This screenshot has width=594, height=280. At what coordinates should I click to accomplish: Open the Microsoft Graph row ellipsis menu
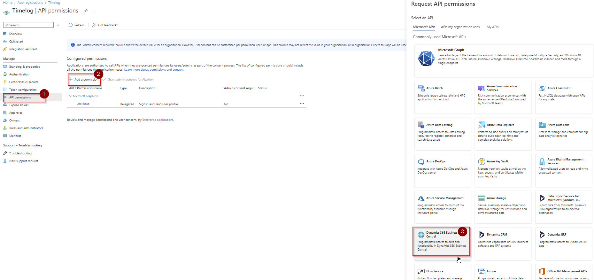pyautogui.click(x=302, y=96)
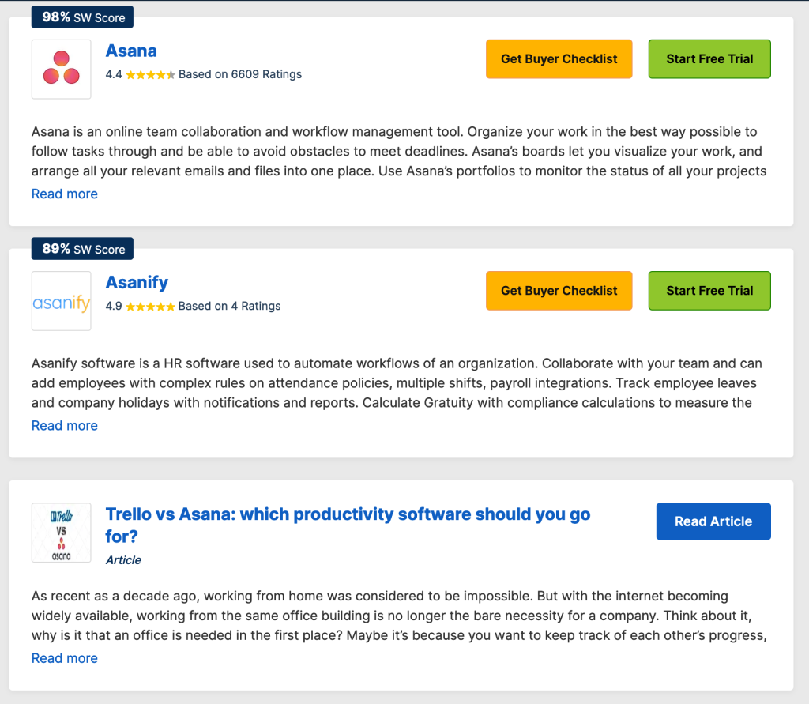Image resolution: width=809 pixels, height=704 pixels.
Task: Click the 89% SW Score badge
Action: click(82, 249)
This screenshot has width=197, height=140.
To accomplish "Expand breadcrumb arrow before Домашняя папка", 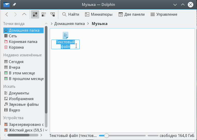I will click(52, 24).
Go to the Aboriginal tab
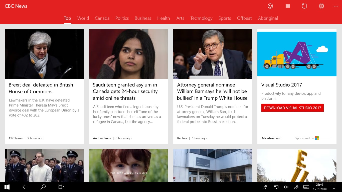 pos(268,18)
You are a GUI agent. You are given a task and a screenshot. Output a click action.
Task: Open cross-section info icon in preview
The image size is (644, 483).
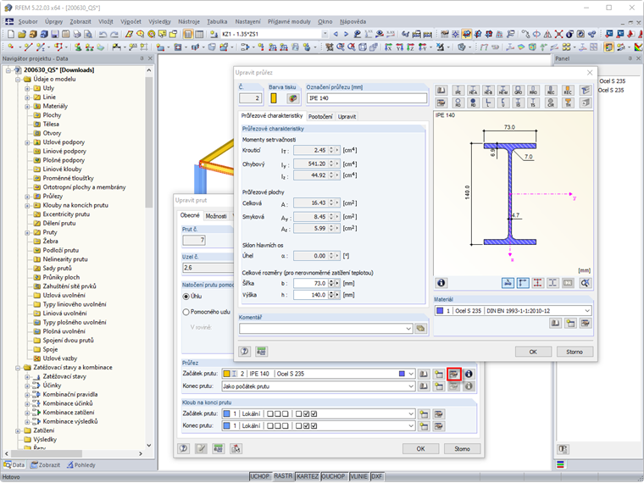click(441, 282)
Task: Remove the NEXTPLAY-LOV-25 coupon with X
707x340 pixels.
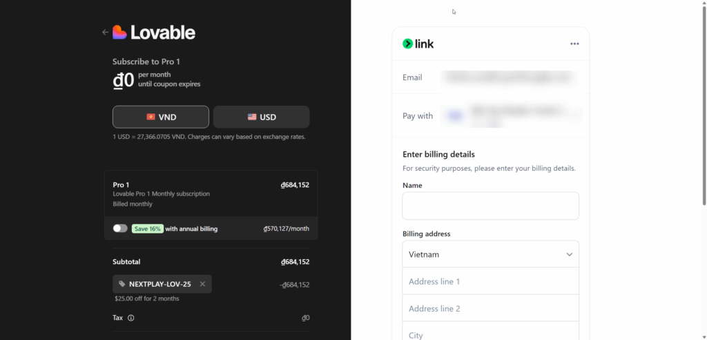Action: point(202,284)
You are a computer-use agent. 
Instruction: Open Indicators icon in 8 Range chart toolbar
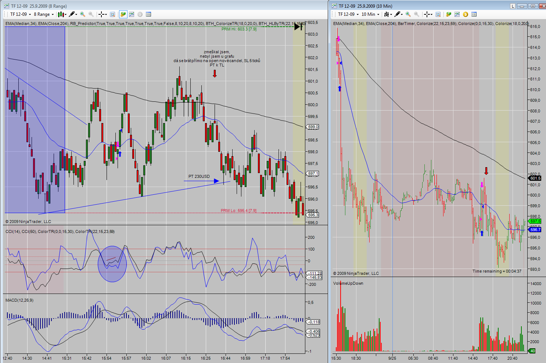[132, 14]
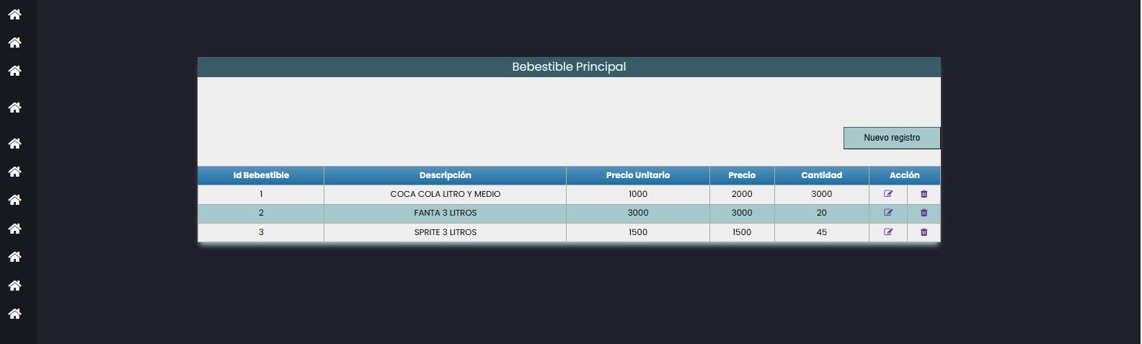Edit the FANTA 3 LITROS record

coord(888,213)
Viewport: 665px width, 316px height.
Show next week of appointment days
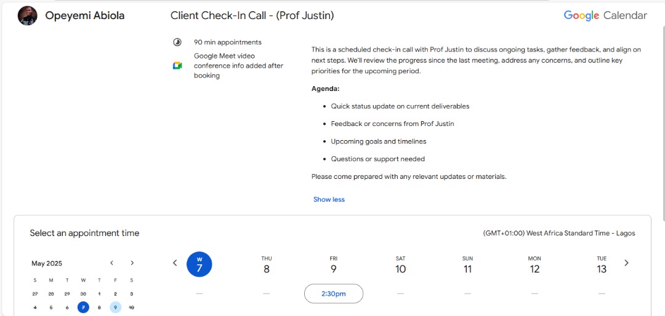pos(626,263)
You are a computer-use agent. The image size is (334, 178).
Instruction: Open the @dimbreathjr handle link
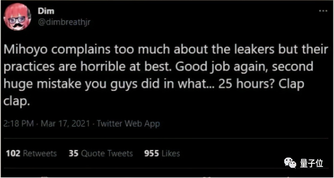coord(64,22)
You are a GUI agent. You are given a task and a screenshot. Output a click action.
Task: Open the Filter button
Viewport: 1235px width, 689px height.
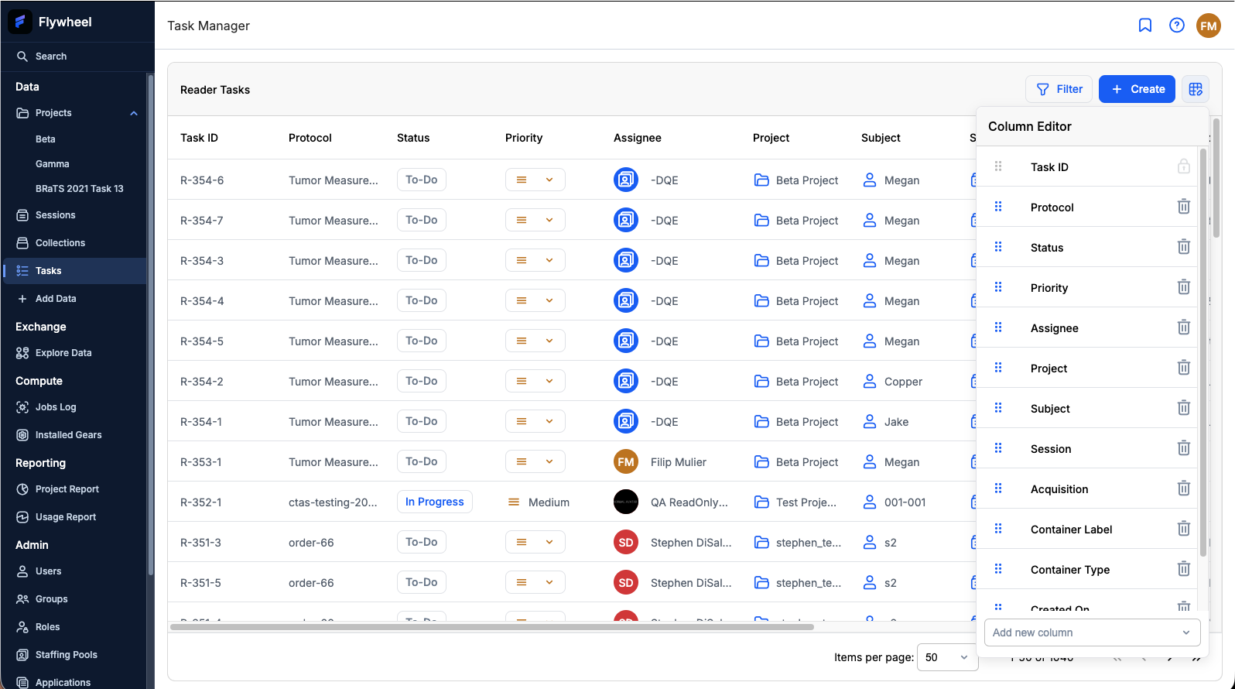[x=1059, y=89]
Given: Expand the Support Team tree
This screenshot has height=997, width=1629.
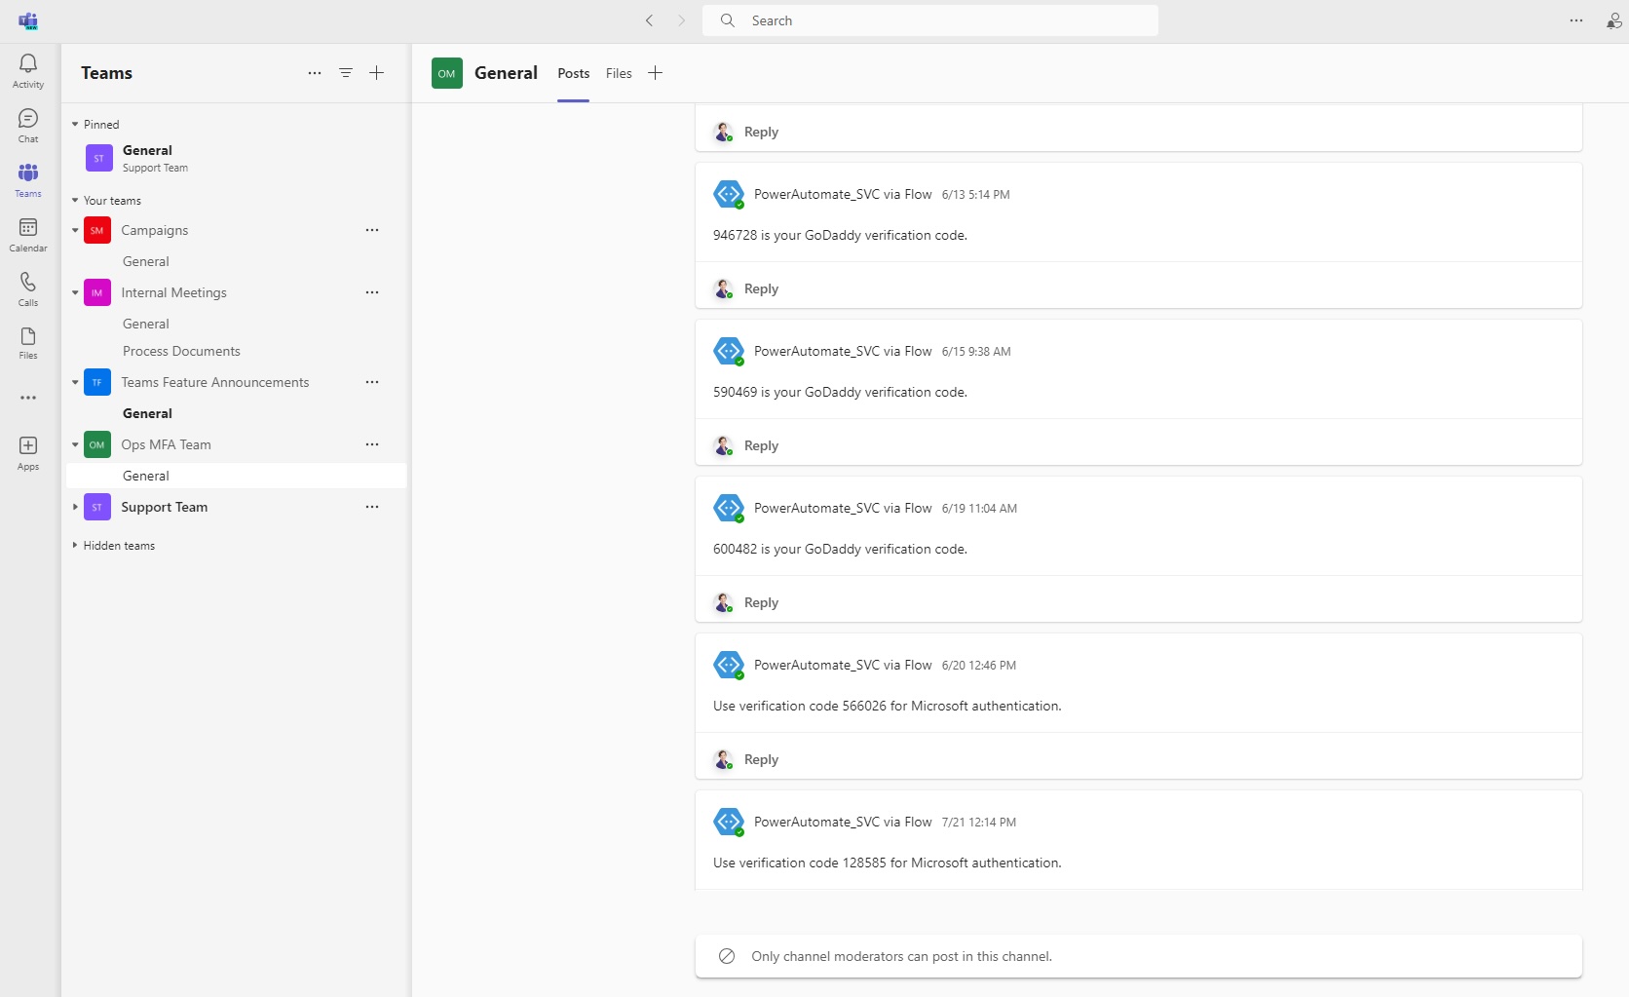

════════════════════

Your assignment:
Copy each line of the material where "agent" is found.

Result of this exercise:
You are a GUI agent. You are given a task and a screenshot. Output a click action.
You are a computer-use agent. 
You are a computer-use agent. The image size is (334, 178).
You are a GUI agent. You are given a task and a screenshot. Output a click action.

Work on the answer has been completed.